We work specifically with the following research activities that together define, extract, manage and evaluate relevant and transparent knowledge from Big Data.

  1. Big Data analysis quality, reliability and information content.
    As Big Data stems from a variety of sources, quality standards and noise are core issues for reliability and validity of data analysis. We devise quality measures for data and data analysis methods. For domain experts working with Big Data, we provide explanatory components that transparently provide information on data analyses for domain experts to verify and validate findings. We study active learning methods to adapt Big Data analytics to the needs of the application while reducing the load on the domain expert in training the methods.
  2. Handling complex textual information in Big Data.
    With the recent advances in Natural Language Processing, we can tap into the various text sources available in the Big Data age. Varying and dynamically changing language use, as well as diversity in document length and complexity, require methods capable of extracting semantic concepts and organising them in representations that are easily accessible for the user. In particular, we consider the problem of data leak prevention, where sensitive content is identified prior to publication of text documents.
  3. Efficient scalable Big Data analysis algorithms.
    Existing tools for analysis of Big Data generally assume a single-core computing model. This is in stark contrast to current computers, which feature multi-core CPUs as well as graphics cards (GPUs) that increasingly support general-purpose computation, i.e. a much wider range of operations than the graphical operations that GPUs were originally developed for. We render large-scale analysis practical for Big Data by exploiting the characteristics of modern hardware, especially the inherent parallelism of CPUs and GPUs. By levering today’s standard computers, Data Science at Big Data scale becomes widely accessible without the need of costly investments in specialised hardware.
  4. Performance evaluation and benchmarking for Big Data scale.
    In order to establish and consolidate Big Data research, we provide evaluation methodology and benchmarks. Existing evaluation setups are poorly suited for the study of large scale algorithms, both in terms of satisfying information needs, and in terms of running times.
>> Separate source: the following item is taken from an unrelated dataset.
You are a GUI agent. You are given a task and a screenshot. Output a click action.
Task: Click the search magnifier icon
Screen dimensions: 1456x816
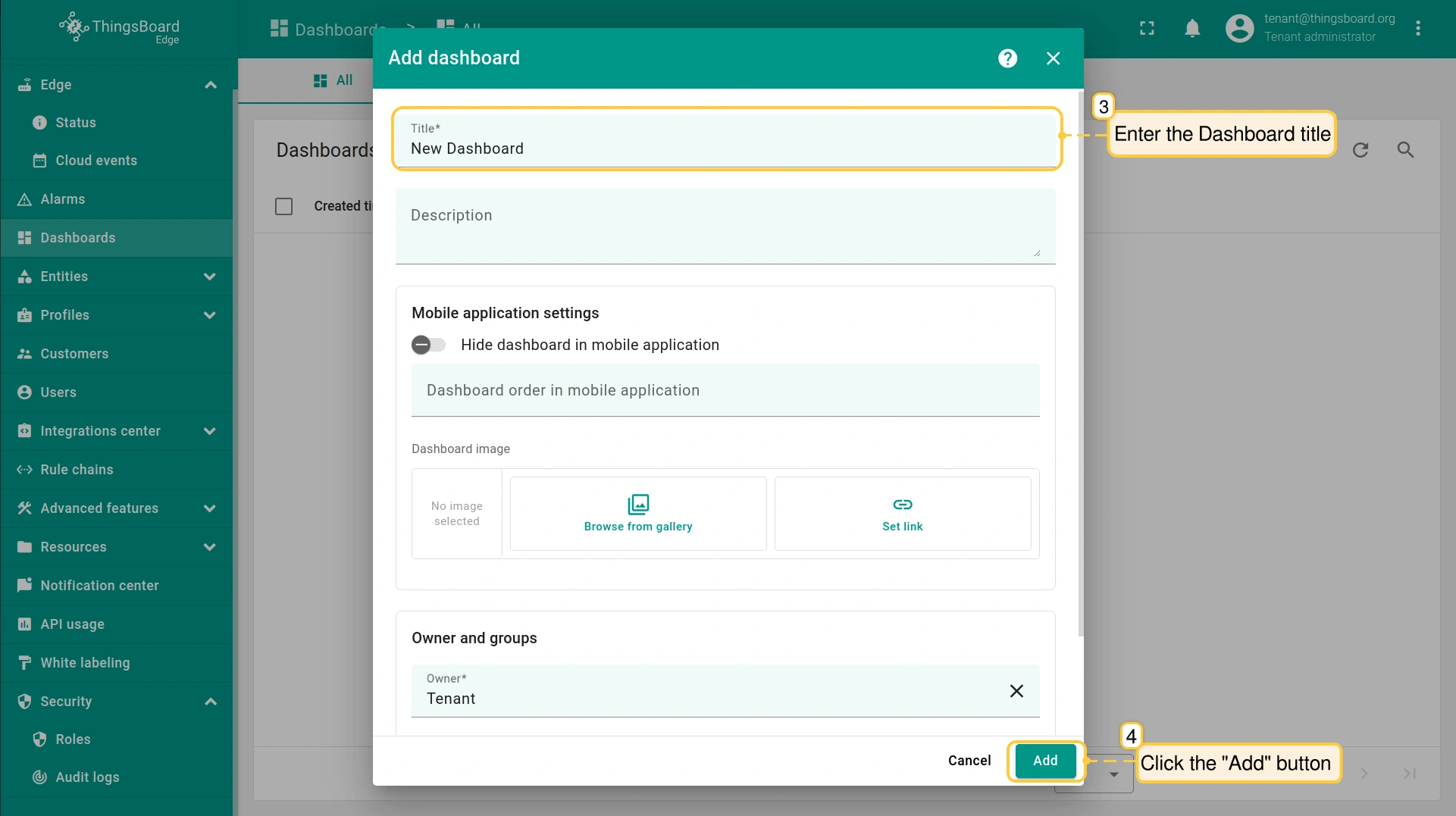click(1405, 150)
This means that current methods are typically not subjected to realistic empirical studies, limiting the understanding of state-of-the-art. We establish procedures as well as benchmarking data and workloads, and make them available to the research community.

Collaboration between Engineering and Computer Science on PhD project in Deep Learning

DIGIT supports a new collaboration between researchers Dr. Alexandros Iosifidis, an Associate Professor of Machine Learning and Computer Vision in the Department of Engineering and Dr. Ira Assent, a Professor in Data-Intensive Systems in the Department of Computer Science at Aarhus University, Denmark. With backgrounds in kernel methods and neural networks for classification/regression, and explanatory components and data analysis methods, they join forces to address open questions in Deep Learning methods.